Students in their third trimester of junior year, or all year in senior year, may be eligible to try a Co-op program. This program allows students to go from being in their career technical area at school to working in a paid job site.

The football team won back-to-back Division 4A State Championships in 2009 and 2010.

== New building construction ==
In 2016, Superintendent David DiBarri began discussions with state legislators to gain support for a new school building for Northeast Metro Tech. A feasibility study was conducted to assess potential options, and the decision was made to demolish the existing facility and construct a new building on the current campus. The project was subsequently approved to appear on the ballot for a district-wide vote.

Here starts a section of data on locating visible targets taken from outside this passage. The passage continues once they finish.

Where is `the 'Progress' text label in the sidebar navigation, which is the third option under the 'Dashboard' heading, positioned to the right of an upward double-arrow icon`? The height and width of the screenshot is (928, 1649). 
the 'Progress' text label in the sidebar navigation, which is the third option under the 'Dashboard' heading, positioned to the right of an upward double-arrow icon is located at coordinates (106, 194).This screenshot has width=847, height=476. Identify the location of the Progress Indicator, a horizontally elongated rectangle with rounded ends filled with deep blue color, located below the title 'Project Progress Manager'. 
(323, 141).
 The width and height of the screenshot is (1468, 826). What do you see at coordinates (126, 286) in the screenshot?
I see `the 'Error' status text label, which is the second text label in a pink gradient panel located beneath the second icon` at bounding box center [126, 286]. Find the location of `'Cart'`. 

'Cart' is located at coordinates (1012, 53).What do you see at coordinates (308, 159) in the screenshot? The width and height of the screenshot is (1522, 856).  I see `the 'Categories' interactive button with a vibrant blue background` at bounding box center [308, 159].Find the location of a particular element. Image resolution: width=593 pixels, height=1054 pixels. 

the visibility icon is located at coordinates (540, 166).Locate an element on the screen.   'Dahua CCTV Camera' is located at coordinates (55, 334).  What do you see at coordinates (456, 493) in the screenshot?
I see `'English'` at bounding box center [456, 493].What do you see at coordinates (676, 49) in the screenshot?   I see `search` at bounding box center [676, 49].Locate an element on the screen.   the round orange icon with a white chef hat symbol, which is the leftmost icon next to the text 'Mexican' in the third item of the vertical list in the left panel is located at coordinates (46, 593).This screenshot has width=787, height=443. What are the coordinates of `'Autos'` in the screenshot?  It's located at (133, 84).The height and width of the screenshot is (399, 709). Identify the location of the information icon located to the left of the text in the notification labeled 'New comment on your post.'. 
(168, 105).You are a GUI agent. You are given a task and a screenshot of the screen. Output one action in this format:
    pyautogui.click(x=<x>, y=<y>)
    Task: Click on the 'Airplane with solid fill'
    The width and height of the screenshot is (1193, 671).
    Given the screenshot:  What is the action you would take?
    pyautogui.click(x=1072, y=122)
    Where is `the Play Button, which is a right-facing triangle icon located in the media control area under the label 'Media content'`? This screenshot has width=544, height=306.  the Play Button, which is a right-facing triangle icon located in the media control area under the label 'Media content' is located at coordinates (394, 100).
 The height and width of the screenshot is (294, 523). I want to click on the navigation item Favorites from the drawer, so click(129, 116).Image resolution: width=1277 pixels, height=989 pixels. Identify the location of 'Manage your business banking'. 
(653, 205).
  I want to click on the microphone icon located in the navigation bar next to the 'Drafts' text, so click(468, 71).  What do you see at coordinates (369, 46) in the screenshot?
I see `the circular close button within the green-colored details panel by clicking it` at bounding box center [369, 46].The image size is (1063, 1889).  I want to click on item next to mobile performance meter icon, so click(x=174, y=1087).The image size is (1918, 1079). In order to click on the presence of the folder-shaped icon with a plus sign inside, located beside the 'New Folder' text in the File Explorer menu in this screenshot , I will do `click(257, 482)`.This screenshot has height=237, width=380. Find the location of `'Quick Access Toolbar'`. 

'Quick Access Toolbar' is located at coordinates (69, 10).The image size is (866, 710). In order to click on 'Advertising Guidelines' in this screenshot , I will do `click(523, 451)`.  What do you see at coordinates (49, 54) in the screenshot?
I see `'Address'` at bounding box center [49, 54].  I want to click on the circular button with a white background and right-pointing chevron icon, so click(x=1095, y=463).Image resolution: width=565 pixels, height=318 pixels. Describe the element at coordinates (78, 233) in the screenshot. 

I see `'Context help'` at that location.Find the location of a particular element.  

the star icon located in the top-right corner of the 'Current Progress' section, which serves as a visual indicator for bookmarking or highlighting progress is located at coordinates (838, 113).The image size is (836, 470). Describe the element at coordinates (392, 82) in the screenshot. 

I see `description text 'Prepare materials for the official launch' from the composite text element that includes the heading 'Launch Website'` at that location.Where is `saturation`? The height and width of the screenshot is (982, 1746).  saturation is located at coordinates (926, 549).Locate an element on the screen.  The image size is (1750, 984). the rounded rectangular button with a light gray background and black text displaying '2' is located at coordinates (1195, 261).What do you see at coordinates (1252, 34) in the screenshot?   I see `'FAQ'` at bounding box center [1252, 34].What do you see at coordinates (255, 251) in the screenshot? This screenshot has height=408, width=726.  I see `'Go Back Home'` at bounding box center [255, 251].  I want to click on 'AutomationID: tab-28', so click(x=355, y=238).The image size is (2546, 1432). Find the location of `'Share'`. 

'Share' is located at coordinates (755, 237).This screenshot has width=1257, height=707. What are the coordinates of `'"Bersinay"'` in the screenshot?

On January 25, 2022, the twelve municipalities that send students to the school, referred to as "sending communities", held a special election to determine whether to approve funding for the project. Of the twelve communities, only Chelsea voted against the proposal; however, approximately 80% of voters supported the measure, securing the necessary approval for the project to proceed. Construction officially began in August 2022. Site mobilization took place in September and October 2023. The new school building reached completion in May 2026 and opened at the start of the 2026–2027 academic year, opening to students on September 2nd.